PROMPT — Please restate verbatim the lines that open the listing below, ending with the line in which "Viewport: 640px width, 485px height." occurs.
○ ○ ○ ○ ○
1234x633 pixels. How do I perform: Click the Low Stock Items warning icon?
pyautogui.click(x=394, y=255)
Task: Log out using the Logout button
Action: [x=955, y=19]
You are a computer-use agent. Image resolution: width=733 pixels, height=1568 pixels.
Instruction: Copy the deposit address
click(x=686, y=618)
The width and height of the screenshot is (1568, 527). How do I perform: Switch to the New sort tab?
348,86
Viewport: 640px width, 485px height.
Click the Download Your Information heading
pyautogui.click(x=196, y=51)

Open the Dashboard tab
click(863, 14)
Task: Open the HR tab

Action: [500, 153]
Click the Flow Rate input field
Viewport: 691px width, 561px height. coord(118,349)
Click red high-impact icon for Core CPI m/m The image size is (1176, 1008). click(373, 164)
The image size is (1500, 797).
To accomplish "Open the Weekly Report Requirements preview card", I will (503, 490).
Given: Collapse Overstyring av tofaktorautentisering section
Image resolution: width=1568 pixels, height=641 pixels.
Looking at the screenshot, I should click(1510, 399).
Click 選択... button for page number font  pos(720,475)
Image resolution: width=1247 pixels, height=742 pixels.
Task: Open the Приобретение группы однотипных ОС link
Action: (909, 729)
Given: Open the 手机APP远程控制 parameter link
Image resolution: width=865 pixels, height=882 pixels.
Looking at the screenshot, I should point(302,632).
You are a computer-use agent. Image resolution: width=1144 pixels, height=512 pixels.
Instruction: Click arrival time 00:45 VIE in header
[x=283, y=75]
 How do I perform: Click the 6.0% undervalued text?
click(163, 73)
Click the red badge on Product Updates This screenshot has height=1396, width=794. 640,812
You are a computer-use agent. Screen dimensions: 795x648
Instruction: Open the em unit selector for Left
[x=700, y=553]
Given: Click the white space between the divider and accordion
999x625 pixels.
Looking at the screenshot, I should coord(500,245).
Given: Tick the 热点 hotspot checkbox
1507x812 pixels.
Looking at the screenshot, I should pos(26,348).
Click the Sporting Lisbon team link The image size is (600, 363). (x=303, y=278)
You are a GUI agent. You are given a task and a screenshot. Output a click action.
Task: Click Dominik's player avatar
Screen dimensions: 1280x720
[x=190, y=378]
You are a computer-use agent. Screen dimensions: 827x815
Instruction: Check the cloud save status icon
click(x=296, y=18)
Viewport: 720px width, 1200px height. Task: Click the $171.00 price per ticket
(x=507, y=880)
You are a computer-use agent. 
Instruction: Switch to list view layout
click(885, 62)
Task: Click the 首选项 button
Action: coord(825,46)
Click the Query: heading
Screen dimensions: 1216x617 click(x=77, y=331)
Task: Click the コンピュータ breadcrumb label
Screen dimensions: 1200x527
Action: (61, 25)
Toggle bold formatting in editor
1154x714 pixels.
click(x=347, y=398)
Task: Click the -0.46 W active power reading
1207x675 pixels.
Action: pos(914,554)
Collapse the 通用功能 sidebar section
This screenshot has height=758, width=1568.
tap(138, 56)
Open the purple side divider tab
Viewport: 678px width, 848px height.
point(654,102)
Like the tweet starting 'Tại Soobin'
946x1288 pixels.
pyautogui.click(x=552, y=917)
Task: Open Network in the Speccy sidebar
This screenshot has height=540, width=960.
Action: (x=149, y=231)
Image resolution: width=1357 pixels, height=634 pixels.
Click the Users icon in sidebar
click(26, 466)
○ ○ ○ ○ ○
OUTPUT BELOW —
1234x633 pixels. How do I perform: Click the Low Stock Items warning icon?
pyautogui.click(x=394, y=255)
Task: Log out using the Logout button
Action: [x=955, y=19]
You are a computer-use agent. Image resolution: width=733 pixels, height=1568 pixels.
Instruction: Copy the deposit address
click(x=686, y=618)
The width and height of the screenshot is (1568, 527). How do I perform: Switch to the New sort tab?
348,86
Viewport: 640px width, 485px height.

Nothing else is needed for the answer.